'We're not gonna have a split society': Doug Ford rules out a provincial 'vaccine passport'
Ontario Premier Doug Ford arrives to make an announcement during the daily briefing at Queen's Park in Toronto on Thursday April 1, 2021. THE CANADIAN PRESS/Frank Gunn
TORONTO -- Ontario Premier Doug Ford said in the strongest terms yet Thursday that the province will not create a vaccine passport that would allow people to signal to businesses and other organizations that they have been vaccinated.
“The answer is no, we're not gonna do it. We're not gonna have a split society,” Ford told reporters in response to a question about creating vaccine passports Thursday at the first press conference he has held in some time.
He said people get proof of vaccination when they get their shot, though he acknowledged that the slips can be forged or falsified. But beyond that, the province will not be creating some sort of digital proof of vaccination as some people have urged.
“I just, no. We aren’t doing it. It’s as simple as that. We’re just gonna move forward,” Ford said. “Now if it's federal – getting across the border – that's up to the federal government. We'll see what they decide to do.”

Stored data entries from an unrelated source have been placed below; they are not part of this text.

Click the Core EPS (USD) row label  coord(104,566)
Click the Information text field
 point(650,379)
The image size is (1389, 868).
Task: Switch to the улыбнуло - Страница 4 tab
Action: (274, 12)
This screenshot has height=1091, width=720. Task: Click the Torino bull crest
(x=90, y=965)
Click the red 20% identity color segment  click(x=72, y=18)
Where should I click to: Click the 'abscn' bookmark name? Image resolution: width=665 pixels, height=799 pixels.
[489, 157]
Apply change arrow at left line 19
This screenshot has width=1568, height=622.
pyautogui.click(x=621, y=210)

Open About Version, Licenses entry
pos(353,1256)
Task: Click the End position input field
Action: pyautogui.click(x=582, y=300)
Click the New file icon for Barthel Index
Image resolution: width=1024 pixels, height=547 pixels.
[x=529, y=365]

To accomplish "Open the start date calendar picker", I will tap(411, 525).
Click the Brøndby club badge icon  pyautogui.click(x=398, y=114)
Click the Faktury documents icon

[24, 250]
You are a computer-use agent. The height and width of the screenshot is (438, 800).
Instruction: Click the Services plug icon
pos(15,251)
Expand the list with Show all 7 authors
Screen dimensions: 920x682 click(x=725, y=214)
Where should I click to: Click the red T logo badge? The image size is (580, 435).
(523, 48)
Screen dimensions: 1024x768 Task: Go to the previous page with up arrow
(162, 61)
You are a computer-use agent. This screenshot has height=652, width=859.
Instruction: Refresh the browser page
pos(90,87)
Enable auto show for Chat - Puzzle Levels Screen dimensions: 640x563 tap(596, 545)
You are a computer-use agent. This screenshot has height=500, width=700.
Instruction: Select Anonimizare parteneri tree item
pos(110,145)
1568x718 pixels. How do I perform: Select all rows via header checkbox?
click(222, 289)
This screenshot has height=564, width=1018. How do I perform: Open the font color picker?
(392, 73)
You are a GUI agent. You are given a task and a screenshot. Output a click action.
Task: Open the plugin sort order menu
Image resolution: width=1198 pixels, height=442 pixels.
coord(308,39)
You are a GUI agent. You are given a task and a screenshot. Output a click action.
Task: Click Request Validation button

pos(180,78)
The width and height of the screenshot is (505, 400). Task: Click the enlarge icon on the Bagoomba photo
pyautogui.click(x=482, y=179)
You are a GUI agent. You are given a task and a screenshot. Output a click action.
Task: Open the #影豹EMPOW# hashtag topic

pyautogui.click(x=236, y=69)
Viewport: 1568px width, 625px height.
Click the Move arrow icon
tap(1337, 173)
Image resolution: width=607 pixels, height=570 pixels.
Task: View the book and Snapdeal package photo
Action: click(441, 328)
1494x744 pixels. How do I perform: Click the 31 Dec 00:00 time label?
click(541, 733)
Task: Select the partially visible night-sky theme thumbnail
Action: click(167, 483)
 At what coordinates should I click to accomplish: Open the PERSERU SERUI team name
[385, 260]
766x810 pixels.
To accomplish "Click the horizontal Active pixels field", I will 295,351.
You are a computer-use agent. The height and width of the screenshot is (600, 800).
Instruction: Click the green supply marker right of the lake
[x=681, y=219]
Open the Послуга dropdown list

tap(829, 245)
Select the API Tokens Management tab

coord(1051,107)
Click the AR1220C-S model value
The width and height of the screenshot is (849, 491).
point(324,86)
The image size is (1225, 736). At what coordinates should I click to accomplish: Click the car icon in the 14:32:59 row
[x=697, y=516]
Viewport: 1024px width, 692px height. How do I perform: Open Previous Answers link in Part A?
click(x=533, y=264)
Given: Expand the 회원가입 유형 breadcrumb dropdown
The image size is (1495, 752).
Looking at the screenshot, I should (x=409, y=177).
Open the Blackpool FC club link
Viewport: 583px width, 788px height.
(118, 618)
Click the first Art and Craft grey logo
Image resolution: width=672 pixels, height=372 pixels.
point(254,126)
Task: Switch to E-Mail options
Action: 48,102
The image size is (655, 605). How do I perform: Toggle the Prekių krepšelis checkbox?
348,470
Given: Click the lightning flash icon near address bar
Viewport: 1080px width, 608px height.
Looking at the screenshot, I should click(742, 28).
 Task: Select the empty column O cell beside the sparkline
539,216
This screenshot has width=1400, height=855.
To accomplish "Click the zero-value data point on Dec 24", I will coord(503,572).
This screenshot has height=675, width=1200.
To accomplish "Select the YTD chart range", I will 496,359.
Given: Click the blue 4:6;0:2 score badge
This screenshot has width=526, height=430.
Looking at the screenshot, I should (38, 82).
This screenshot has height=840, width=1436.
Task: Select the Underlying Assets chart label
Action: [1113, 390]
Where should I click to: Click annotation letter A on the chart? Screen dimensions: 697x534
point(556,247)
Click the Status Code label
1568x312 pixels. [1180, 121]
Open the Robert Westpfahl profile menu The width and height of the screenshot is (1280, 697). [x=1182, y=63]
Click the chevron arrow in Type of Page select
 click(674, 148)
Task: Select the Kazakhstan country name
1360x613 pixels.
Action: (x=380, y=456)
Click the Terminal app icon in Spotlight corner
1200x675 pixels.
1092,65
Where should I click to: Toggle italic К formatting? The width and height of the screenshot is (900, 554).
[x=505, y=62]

While the federal government is developing a vaccine passport that would allow Canadians to signal to other countries that they have been vaccinated, some have called for local “vaccine passports,” perhaps in the form of a digital app, that would allow people to show proof of vaccination at businesses and events.
Toronto Mayor John Tory has called for such a system to be developed, as has the Toronto Region Board of Trade.
TRBT CEO Jan De Silva told CP24 earlier this week that it would be a way for businesses to help ensure that they are able to stay open after having been shut down and/ or severely restricted for nearly a year and a half.
Some post-secondary institutions have already said that students will need to be fully vaccinated in order to return to campus in-person. Quebec has also said that it plans to use some sort of proof of vaccination to limit access to nonessential services if that province’s COVID-19 situation worsens in the fall.
However Ford said Thursday that he doesn’t plan on telling businesses who they should and should not serve and pointed out that Ontario’s Chief Medical Officer of Health Dr. Kieran Moore has said that he is not in favour of such a system either.
“I'm not in favour of a mandatory certification. I'm just not at all and neither by the way, is the chief medical officer. I've always said from day one; I listen to my chief medical officer. He's saying there's no reason.”
The premier also ruled out the possibility of making vaccinations mandatory, including for health care workers.
“No, hard no,” he said when asked whether he would consider the move.
He pointed to Ontario’s relatively high vaccine uptake, with close to 80 per cent of the population having received at least one dose, and said the province will continue to encourage every resident to get vaccinated.
“Folks just please go get vaccinated, that's all I can ask.”
Figures released by the province Thursday show that 79.6 per cent of adults 18+ have had at least one vaccine dose while 59. 5 per cent are fully vaccinated.